Reporter: Aviva Lev-Ari, PhD, RN

Mechanisms of infection by SARS-CoV-2, inflammation and potential links with the microbiome

Published Online:https://doi.org/10.2217/fvl-2020-0310

Human coronaviruses (HCoVs) were first isolated from patients with the common cold in the 1960s [1–3]. Seven HCoVs known to cause disease in humans have since been identified: HCoV-229E, HCoV-NL63, HCoV-OC43, HCoV-HKU1, the SARS coronavirus (SARS-CoV), the Middle East respiratory syndrome coronavirus and the novel SARS-CoV-2 [4]. The latter was identified after a spike in cases of pneumonia of unknown etiology in Wuhan, Hubei Province, China during December 2019 and was initially named novel coronavirus (2019-nCoV) [5,6]. The virus was renamed SARS-CoV-2 according to the International Committee on Taxonomy of Viruses classification criteria due to its genomic closeness to SARS-CoV; the disease caused by this virus was named coronavirus disease (COVID-19) according to the WHO criteria for naming emerging diseases [7]. SARS-CoV-2 belongs to the genera Betacoronavirus and shares a different degree of genomic similarity with the other two epidemic coronaviruses: SARS-CoV (∼79%) and Middle East respiratory syndrome coronavirus (∼50%) [8].

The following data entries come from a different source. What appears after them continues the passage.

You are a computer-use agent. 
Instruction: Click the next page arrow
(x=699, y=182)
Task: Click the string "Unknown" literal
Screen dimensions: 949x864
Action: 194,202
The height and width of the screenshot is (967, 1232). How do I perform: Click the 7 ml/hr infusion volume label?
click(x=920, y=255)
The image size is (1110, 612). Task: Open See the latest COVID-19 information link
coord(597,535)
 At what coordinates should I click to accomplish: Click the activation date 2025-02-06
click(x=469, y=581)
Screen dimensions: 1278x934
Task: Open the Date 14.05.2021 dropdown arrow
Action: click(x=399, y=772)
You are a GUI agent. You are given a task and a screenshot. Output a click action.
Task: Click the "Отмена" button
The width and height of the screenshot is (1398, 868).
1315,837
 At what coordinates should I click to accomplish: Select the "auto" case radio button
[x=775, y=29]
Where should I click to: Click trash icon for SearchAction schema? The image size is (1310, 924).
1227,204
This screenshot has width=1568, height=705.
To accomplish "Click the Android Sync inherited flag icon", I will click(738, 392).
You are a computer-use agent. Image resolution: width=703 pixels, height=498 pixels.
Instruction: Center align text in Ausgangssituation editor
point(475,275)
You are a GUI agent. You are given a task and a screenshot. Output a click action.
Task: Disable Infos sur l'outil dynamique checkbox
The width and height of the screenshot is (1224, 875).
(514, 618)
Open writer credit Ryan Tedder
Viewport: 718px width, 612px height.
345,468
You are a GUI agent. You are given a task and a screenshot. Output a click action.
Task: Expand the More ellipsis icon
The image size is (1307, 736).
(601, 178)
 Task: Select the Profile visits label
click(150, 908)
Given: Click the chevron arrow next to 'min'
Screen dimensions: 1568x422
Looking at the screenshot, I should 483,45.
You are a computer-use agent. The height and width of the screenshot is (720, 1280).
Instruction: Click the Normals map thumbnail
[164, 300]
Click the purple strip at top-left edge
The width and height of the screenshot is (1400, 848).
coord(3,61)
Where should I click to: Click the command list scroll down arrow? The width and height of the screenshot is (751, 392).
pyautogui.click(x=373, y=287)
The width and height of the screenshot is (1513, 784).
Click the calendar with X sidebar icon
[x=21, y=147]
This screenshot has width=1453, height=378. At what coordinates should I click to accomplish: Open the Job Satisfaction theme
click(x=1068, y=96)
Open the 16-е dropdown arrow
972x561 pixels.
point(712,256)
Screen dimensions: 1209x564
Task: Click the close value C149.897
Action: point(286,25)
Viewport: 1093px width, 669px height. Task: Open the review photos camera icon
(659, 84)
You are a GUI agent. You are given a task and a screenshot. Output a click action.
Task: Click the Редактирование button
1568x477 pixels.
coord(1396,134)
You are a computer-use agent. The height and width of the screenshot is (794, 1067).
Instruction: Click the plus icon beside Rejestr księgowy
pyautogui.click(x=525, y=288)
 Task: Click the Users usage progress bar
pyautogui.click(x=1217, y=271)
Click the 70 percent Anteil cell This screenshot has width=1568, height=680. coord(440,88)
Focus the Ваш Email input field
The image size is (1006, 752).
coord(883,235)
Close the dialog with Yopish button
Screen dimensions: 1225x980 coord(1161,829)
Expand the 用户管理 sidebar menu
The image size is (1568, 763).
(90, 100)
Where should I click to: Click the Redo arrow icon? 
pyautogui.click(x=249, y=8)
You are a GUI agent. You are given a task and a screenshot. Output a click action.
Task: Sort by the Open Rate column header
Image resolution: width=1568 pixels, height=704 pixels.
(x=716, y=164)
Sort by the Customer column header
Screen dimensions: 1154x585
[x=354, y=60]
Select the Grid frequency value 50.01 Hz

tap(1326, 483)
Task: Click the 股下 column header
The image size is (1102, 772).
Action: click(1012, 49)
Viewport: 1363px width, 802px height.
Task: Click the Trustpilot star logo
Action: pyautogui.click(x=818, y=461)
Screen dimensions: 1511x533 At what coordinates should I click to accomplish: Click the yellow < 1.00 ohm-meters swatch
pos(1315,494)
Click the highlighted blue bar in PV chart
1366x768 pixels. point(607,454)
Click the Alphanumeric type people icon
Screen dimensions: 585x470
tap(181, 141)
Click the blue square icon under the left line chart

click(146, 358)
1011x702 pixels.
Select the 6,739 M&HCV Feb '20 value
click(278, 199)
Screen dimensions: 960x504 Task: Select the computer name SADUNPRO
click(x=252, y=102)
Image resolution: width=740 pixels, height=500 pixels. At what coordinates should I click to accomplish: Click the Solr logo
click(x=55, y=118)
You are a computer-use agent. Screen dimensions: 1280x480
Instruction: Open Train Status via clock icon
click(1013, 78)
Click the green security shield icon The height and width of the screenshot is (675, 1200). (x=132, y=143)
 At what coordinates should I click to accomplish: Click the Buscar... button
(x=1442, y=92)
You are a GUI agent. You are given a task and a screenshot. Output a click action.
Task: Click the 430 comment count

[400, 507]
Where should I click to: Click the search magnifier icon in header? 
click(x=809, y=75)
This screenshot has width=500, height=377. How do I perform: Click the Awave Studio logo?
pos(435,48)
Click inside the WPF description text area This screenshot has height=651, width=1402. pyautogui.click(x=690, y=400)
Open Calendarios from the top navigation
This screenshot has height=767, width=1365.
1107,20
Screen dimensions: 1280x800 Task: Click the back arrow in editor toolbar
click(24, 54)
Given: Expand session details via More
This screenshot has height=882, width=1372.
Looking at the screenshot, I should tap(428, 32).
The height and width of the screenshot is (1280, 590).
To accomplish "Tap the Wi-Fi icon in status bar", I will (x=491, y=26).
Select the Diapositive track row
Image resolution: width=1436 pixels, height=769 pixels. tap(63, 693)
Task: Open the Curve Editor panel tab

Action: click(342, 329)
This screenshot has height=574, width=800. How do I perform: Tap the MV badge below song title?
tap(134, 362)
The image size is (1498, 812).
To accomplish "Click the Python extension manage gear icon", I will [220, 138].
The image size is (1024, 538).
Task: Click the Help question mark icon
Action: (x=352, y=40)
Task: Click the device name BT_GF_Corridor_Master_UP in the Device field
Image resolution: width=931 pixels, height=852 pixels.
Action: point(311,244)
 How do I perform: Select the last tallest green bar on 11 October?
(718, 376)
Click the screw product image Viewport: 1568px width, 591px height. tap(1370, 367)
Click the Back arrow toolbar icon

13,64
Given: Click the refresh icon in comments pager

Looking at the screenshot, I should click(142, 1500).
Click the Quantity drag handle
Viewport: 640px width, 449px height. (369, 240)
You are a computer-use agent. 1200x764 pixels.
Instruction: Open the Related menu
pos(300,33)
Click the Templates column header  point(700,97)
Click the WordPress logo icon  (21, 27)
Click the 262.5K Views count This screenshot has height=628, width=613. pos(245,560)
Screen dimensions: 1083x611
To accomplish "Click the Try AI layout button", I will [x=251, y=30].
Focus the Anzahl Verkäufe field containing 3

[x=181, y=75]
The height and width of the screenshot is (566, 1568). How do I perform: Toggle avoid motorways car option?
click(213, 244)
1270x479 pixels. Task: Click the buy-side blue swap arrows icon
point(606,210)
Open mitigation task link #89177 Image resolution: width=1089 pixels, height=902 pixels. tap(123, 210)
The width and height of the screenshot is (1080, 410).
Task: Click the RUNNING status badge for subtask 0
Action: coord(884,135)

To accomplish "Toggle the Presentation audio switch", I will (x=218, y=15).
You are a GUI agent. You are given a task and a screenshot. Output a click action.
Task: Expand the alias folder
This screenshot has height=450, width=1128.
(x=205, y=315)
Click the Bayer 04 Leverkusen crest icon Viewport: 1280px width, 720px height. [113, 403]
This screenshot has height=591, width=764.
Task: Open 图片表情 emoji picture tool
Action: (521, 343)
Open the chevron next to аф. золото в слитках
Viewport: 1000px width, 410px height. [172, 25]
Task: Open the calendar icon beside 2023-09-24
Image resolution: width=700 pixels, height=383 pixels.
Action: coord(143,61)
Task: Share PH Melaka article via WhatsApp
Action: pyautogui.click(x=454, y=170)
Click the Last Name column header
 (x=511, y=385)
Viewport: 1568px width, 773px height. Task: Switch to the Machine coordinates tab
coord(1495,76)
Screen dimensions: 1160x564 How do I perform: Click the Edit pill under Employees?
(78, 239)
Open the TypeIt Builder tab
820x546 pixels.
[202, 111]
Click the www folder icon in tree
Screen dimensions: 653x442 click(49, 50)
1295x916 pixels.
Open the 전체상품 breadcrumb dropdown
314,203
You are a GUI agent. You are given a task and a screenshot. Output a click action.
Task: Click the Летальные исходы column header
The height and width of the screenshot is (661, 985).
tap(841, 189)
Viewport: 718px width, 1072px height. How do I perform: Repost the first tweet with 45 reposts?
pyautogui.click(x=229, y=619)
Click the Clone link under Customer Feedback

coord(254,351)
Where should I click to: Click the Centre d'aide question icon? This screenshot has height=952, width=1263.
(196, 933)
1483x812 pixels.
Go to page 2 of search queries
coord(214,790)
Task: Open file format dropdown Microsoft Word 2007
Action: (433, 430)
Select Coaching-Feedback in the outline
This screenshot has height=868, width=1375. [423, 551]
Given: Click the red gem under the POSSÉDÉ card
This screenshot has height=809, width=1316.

COVID-19 has caused considerable morbidity and mortality worldwide and has become the central phenomenon that is shaping our current societies. Human-to-human transmission is the main route of spread of the virus, mainly through direct contact, respiratory droplets and aerosols [9–12]. Management of COVID-19 has been extremely challenging due to its high infectivity, lack of effective therapeutics and potentially small groups of individuals (i.e., asymptomatic or mild disease) rapidly spreading the disease [13–17]. Although research describing COVID-19 and the mechanisms of infection by SARS-CoV-2 and its pathogenesis has expanded rapidly, there is still much to be learnt. Important gaps in knowledge which remain to be elucidated are the dynamic and complex interactions between the virus and the host’s immune system, as well as the potential interspecies communications occurring between ecological niches encompassing distinct microorganisms in both healthy individuals and persons living with chronic diseases, and how these interactions could determine or modulate disease progression and outcomes.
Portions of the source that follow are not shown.